Assigned task >>
From the data below, set down exactly the lines between the one holding "Task: Click the XML View label" and the one holding "Task: Click the Edit Pipeline pencil icon", inclusive, and no others.

··· Data section

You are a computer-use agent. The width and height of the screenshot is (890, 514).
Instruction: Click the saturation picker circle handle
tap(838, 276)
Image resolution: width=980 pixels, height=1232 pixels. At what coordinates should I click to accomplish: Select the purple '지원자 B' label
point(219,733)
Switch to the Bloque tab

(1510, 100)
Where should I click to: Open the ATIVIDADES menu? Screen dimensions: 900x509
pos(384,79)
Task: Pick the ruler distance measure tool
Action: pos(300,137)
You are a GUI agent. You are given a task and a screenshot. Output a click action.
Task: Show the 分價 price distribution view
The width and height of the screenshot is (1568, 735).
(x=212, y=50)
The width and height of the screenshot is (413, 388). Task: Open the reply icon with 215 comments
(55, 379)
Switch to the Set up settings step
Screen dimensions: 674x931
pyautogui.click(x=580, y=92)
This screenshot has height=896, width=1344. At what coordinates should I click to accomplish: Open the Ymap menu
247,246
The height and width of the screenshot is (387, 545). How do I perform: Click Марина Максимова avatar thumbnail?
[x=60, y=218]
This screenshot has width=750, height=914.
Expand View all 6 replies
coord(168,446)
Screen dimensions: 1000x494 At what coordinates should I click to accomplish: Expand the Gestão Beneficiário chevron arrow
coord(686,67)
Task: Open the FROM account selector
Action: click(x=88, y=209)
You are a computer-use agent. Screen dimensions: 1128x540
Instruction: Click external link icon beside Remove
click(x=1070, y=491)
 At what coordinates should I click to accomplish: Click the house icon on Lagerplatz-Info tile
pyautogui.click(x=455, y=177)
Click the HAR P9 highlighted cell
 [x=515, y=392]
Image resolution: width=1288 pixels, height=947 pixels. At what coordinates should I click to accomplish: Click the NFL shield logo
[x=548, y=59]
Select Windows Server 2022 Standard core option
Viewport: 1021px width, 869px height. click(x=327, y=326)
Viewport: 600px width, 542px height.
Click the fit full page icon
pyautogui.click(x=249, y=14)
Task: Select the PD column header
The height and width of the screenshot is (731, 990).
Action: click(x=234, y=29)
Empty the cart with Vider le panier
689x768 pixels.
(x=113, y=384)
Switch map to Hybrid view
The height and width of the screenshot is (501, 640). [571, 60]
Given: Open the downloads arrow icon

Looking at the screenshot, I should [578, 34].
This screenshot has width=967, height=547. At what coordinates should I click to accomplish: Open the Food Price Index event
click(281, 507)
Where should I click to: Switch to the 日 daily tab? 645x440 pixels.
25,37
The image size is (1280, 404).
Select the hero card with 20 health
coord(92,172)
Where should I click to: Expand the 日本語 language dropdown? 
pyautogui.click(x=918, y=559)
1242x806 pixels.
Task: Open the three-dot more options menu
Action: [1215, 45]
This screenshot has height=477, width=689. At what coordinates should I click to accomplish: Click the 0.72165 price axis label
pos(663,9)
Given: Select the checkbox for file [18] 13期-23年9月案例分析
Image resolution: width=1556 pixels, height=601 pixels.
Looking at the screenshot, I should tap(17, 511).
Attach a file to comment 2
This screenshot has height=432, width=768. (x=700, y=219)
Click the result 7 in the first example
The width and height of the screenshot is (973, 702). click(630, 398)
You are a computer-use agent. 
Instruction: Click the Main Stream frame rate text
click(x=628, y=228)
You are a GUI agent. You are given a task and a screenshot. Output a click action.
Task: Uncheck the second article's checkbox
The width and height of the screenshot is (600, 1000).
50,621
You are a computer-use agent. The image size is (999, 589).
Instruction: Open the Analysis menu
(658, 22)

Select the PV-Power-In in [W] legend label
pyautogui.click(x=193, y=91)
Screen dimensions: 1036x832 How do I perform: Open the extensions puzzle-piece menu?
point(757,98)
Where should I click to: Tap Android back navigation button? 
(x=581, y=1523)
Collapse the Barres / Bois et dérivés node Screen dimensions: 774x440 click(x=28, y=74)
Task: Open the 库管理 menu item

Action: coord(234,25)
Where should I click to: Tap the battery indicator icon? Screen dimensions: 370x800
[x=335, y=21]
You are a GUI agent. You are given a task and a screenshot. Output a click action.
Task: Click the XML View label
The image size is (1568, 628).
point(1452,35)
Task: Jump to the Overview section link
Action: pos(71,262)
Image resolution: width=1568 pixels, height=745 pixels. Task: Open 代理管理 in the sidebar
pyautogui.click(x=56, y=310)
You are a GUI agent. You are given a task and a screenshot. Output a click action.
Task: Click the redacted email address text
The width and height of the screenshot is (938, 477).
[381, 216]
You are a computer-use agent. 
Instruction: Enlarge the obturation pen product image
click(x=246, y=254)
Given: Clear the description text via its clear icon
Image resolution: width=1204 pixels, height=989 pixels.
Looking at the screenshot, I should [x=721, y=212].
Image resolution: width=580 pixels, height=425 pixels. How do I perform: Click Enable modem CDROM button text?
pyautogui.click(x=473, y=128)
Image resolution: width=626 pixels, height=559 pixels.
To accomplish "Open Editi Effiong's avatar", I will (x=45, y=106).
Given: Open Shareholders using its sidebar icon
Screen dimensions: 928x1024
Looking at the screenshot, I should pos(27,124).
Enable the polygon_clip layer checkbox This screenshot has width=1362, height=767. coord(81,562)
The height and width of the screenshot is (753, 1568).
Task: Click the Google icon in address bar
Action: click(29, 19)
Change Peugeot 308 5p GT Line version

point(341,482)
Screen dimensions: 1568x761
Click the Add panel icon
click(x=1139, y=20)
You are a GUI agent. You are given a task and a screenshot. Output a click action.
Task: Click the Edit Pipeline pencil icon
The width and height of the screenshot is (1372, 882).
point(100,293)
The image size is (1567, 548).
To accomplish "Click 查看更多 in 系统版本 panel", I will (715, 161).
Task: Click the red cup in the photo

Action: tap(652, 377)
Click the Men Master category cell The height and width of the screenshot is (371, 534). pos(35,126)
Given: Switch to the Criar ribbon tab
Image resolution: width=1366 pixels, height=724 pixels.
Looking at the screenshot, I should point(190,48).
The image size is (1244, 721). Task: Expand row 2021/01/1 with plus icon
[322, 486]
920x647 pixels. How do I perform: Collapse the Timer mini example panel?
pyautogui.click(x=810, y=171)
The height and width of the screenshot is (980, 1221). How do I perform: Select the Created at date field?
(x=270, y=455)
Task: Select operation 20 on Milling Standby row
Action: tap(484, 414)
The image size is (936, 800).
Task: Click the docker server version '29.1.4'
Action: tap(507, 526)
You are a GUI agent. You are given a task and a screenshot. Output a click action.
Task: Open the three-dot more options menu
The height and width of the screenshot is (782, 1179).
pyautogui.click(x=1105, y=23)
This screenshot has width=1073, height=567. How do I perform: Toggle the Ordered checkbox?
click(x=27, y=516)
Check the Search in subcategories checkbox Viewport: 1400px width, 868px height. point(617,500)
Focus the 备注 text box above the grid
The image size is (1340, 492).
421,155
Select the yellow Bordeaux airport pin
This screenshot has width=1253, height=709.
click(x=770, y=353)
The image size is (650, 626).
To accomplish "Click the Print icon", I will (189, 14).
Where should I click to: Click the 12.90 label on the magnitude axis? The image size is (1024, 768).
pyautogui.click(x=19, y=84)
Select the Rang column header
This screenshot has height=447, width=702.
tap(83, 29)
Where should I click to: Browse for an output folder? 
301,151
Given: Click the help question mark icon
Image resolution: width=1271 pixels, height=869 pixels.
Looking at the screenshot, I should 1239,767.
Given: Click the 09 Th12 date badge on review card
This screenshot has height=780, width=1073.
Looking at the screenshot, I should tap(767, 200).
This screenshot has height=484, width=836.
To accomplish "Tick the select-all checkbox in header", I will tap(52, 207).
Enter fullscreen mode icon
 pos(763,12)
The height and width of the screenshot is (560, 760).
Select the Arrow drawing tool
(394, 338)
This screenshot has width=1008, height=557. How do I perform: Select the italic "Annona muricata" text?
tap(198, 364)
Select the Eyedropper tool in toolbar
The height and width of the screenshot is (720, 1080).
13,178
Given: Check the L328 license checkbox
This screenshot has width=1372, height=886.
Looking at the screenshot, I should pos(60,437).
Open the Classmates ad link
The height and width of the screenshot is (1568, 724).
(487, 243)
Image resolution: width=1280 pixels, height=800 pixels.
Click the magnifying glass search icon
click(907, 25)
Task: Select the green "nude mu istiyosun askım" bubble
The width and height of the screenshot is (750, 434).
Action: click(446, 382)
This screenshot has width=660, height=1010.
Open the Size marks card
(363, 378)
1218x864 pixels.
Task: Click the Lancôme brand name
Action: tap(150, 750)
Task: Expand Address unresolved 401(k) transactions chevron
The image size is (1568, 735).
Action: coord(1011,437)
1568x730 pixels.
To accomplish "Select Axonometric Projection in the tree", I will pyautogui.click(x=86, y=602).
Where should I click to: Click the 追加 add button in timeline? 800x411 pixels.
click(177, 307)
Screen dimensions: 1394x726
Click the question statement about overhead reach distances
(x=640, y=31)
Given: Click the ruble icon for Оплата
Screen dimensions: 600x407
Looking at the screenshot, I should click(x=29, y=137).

······

Solution below >>
Task: Click the XML View label
The image size is (1568, 628).
point(1452,35)
Task: Jump to the Overview section link
Action: pos(71,262)
Image resolution: width=1568 pixels, height=745 pixels. Task: Open 代理管理 in the sidebar
pyautogui.click(x=56, y=310)
You are a GUI agent. You are given a task and a screenshot. Output a click action.
Task: Click the redacted email address text
The width and height of the screenshot is (938, 477).
[381, 216]
You are a computer-use agent. 
Instruction: Enlarge the obturation pen product image
click(x=246, y=254)
Given: Clear the description text via its clear icon
Image resolution: width=1204 pixels, height=989 pixels.
Looking at the screenshot, I should [x=721, y=212].
Image resolution: width=580 pixels, height=425 pixels. How do I perform: Click Enable modem CDROM button text?
pyautogui.click(x=473, y=128)
Image resolution: width=626 pixels, height=559 pixels.
To accomplish "Open Editi Effiong's avatar", I will (x=45, y=106).
Given: Open Shareholders using its sidebar icon
Screen dimensions: 928x1024
Looking at the screenshot, I should pos(27,124).
Enable the polygon_clip layer checkbox This screenshot has width=1362, height=767. coord(81,562)
The height and width of the screenshot is (753, 1568).
Task: Click the Google icon in address bar
Action: click(29, 19)
Change Peugeot 308 5p GT Line version

point(341,482)
Screen dimensions: 1568x761
Click the Add panel icon
click(x=1139, y=20)
You are a GUI agent. You are given a task and a screenshot. Output a click action.
Task: Click the Edit Pipeline pencil icon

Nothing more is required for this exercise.